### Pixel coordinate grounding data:
────────

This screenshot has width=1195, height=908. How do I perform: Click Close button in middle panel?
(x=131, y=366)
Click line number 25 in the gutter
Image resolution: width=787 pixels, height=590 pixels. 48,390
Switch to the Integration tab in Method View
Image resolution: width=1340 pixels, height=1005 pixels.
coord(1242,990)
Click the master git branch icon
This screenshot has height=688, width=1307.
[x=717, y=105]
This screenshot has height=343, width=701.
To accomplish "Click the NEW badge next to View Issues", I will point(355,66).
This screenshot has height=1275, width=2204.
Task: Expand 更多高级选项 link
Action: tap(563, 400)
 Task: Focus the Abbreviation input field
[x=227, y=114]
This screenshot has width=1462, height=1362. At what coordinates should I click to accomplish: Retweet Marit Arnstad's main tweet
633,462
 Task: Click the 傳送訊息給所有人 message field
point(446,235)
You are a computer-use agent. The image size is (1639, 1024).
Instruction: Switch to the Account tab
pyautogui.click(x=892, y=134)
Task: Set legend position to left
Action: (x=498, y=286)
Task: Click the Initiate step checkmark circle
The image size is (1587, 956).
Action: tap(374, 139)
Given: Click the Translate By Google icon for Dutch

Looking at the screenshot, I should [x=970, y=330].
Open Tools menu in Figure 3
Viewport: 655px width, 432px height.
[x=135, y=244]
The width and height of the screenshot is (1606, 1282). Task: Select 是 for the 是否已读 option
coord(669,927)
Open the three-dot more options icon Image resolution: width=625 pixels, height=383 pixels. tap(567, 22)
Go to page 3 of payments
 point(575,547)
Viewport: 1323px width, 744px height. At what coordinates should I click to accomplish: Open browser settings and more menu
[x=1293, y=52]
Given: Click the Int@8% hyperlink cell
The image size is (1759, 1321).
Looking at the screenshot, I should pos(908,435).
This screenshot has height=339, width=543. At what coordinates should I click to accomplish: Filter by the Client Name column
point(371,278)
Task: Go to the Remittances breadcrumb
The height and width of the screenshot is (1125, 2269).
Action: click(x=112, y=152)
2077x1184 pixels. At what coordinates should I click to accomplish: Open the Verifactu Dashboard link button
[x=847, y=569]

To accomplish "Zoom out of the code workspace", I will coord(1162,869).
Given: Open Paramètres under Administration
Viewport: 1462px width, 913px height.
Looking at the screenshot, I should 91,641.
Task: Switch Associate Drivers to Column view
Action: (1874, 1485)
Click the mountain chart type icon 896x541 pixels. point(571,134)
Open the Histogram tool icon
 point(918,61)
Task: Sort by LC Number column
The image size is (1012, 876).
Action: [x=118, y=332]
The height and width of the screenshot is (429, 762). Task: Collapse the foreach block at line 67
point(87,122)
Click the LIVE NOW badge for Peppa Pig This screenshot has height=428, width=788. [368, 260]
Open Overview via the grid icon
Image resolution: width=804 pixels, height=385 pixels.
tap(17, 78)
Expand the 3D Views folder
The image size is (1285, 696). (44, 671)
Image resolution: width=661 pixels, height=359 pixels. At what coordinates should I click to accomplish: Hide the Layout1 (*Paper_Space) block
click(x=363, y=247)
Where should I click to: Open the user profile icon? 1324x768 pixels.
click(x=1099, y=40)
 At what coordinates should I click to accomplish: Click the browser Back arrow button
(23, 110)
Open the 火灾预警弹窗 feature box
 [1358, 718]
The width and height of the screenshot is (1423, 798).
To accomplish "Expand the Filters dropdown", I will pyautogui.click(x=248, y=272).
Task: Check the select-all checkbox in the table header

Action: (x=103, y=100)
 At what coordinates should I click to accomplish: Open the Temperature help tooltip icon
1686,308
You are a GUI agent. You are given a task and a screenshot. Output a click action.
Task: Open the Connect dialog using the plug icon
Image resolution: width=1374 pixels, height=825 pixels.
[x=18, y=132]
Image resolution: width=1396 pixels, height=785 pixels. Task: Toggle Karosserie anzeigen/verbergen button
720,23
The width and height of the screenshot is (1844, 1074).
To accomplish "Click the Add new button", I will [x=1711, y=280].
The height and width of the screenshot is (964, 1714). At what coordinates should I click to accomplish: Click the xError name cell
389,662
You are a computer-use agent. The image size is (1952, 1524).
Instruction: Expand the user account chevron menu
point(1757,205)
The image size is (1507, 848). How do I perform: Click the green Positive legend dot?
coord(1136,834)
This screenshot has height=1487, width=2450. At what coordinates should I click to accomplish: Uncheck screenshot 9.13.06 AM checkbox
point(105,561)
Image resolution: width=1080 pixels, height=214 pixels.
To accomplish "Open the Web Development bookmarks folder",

────────

### TASK BRIEF:
For every entry above, give it back exactly as written.

### OUTPUT OF THE EXERCISE:
This screenshot has width=1195, height=908. How do I perform: Click Close button in middle panel?
(x=131, y=366)
Click line number 25 in the gutter
Image resolution: width=787 pixels, height=590 pixels. 48,390
Switch to the Integration tab in Method View
Image resolution: width=1340 pixels, height=1005 pixels.
coord(1242,990)
Click the master git branch icon
This screenshot has height=688, width=1307.
[x=717, y=105]
This screenshot has height=343, width=701.
To accomplish "Click the NEW badge next to View Issues", I will point(355,66).
This screenshot has height=1275, width=2204.
Task: Expand 更多高级选项 link
Action: tap(563, 400)
 Task: Focus the Abbreviation input field
[x=227, y=114]
This screenshot has width=1462, height=1362. At what coordinates should I click to accomplish: Retweet Marit Arnstad's main tweet
633,462
 Task: Click the 傳送訊息給所有人 message field
point(446,235)
You are a computer-use agent. The image size is (1639, 1024).
Instruction: Switch to the Account tab
pyautogui.click(x=892, y=134)
Task: Set legend position to left
Action: (x=498, y=286)
Task: Click the Initiate step checkmark circle
The image size is (1587, 956).
Action: tap(374, 139)
Given: Click the Translate By Google icon for Dutch

Looking at the screenshot, I should [x=970, y=330].
Open Tools menu in Figure 3
Viewport: 655px width, 432px height.
[x=135, y=244]
The width and height of the screenshot is (1606, 1282). Task: Select 是 for the 是否已读 option
coord(669,927)
Open the three-dot more options icon Image resolution: width=625 pixels, height=383 pixels. tap(567, 22)
Go to page 3 of payments
 point(575,547)
Viewport: 1323px width, 744px height. At what coordinates should I click to accomplish: Open browser settings and more menu
[x=1293, y=52]
Given: Click the Int@8% hyperlink cell
The image size is (1759, 1321).
Looking at the screenshot, I should pos(908,435).
This screenshot has height=339, width=543. At what coordinates should I click to accomplish: Filter by the Client Name column
point(371,278)
Task: Go to the Remittances breadcrumb
The height and width of the screenshot is (1125, 2269).
Action: click(x=112, y=152)
2077x1184 pixels. At what coordinates should I click to accomplish: Open the Verifactu Dashboard link button
[x=847, y=569]

To accomplish "Zoom out of the code workspace", I will coord(1162,869).
Given: Open Paramètres under Administration
Viewport: 1462px width, 913px height.
Looking at the screenshot, I should 91,641.
Task: Switch Associate Drivers to Column view
Action: (1874, 1485)
Click the mountain chart type icon 896x541 pixels. point(571,134)
Open the Histogram tool icon
 point(918,61)
Task: Sort by LC Number column
The image size is (1012, 876).
Action: [x=118, y=332]
The height and width of the screenshot is (429, 762). Task: Collapse the foreach block at line 67
point(87,122)
Click the LIVE NOW badge for Peppa Pig This screenshot has height=428, width=788. [368, 260]
Open Overview via the grid icon
Image resolution: width=804 pixels, height=385 pixels.
tap(17, 78)
Expand the 3D Views folder
The image size is (1285, 696). (44, 671)
Image resolution: width=661 pixels, height=359 pixels. At what coordinates should I click to accomplish: Hide the Layout1 (*Paper_Space) block
click(x=363, y=247)
Where should I click to: Open the user profile icon? 1324x768 pixels.
click(x=1099, y=40)
 At what coordinates should I click to accomplish: Click the browser Back arrow button
(23, 110)
Open the 火灾预警弹窗 feature box
 [1358, 718]
The width and height of the screenshot is (1423, 798).
To accomplish "Expand the Filters dropdown", I will pyautogui.click(x=248, y=272).
Task: Check the select-all checkbox in the table header

Action: (x=103, y=100)
 At what coordinates should I click to accomplish: Open the Temperature help tooltip icon
1686,308
You are a GUI agent. You are given a task and a screenshot. Output a click action.
Task: Open the Connect dialog using the plug icon
Image resolution: width=1374 pixels, height=825 pixels.
[x=18, y=132]
Image resolution: width=1396 pixels, height=785 pixels. Task: Toggle Karosserie anzeigen/verbergen button
720,23
The width and height of the screenshot is (1844, 1074).
To accomplish "Click the Add new button", I will [x=1711, y=280].
The height and width of the screenshot is (964, 1714). At what coordinates should I click to accomplish: Click the xError name cell
389,662
You are a computer-use agent. The image size is (1952, 1524).
Instruction: Expand the user account chevron menu
point(1757,205)
The image size is (1507, 848). How do I perform: Click the green Positive legend dot?
coord(1136,834)
This screenshot has height=1487, width=2450. At what coordinates should I click to accomplish: Uncheck screenshot 9.13.06 AM checkbox
point(105,561)
Image resolution: width=1080 pixels, height=214 pixels.
To accomplish "Open the Web Development bookmarks folder",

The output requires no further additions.